> **Supplied records**:
┄┄┄┄┄┄┄┄┄┄┄┄┄┄┄┄┄┄┄┄

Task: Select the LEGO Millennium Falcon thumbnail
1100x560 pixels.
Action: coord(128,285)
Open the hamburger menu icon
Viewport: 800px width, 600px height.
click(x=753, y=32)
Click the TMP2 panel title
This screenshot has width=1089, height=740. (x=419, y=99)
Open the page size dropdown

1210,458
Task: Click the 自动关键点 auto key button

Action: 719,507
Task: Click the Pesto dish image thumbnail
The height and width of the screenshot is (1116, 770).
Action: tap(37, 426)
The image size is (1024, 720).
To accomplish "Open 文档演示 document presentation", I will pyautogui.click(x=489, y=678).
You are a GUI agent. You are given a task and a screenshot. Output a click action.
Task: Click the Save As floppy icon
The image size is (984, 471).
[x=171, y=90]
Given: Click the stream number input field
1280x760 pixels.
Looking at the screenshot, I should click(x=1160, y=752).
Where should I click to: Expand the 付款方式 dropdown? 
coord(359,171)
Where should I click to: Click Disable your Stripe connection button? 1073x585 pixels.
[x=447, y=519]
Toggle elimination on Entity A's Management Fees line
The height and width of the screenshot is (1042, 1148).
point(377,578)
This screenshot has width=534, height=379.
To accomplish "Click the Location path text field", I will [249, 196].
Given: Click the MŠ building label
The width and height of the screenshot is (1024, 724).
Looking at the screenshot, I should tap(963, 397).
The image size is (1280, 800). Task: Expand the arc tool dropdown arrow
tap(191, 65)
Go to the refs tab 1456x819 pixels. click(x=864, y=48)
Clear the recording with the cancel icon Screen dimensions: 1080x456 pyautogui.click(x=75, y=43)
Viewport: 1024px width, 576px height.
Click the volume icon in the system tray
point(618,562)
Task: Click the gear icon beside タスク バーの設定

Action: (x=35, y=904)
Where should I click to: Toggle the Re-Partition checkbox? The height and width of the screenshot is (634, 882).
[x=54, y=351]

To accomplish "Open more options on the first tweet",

┄┄┄┄┄┄┄┄┄┄┄┄┄┄┄┄┄┄┄┄

> **Description of the task**: Restate the whole set of entries exactly.

> **Your solution**:
Task: Select the LEGO Millennium Falcon thumbnail
1100x560 pixels.
Action: coord(128,285)
Open the hamburger menu icon
Viewport: 800px width, 600px height.
click(x=753, y=32)
Click the TMP2 panel title
This screenshot has width=1089, height=740. (x=419, y=99)
Open the page size dropdown

1210,458
Task: Click the 自动关键点 auto key button

Action: 719,507
Task: Click the Pesto dish image thumbnail
The height and width of the screenshot is (1116, 770).
Action: tap(37, 426)
The image size is (1024, 720).
To accomplish "Open 文档演示 document presentation", I will pyautogui.click(x=489, y=678).
You are a GUI agent. You are given a task and a screenshot. Output a click action.
Task: Click the Save As floppy icon
The image size is (984, 471).
[x=171, y=90]
Given: Click the stream number input field
1280x760 pixels.
Looking at the screenshot, I should click(x=1160, y=752).
Where should I click to: Expand the 付款方式 dropdown? 
coord(359,171)
Where should I click to: Click Disable your Stripe connection button? 1073x585 pixels.
[x=447, y=519]
Toggle elimination on Entity A's Management Fees line
The height and width of the screenshot is (1042, 1148).
point(377,578)
This screenshot has width=534, height=379.
To accomplish "Click the Location path text field", I will [249, 196].
Given: Click the MŠ building label
The width and height of the screenshot is (1024, 724).
Looking at the screenshot, I should tap(963, 397).
The image size is (1280, 800). Task: Expand the arc tool dropdown arrow
tap(191, 65)
Go to the refs tab 1456x819 pixels. click(x=864, y=48)
Clear the recording with the cancel icon Screen dimensions: 1080x456 pyautogui.click(x=75, y=43)
Viewport: 1024px width, 576px height.
Click the volume icon in the system tray
point(618,562)
Task: Click the gear icon beside タスク バーの設定

Action: (x=35, y=904)
Where should I click to: Toggle the Re-Partition checkbox? The height and width of the screenshot is (634, 882).
[x=54, y=351]

To accomplish "Open more options on the first tweet",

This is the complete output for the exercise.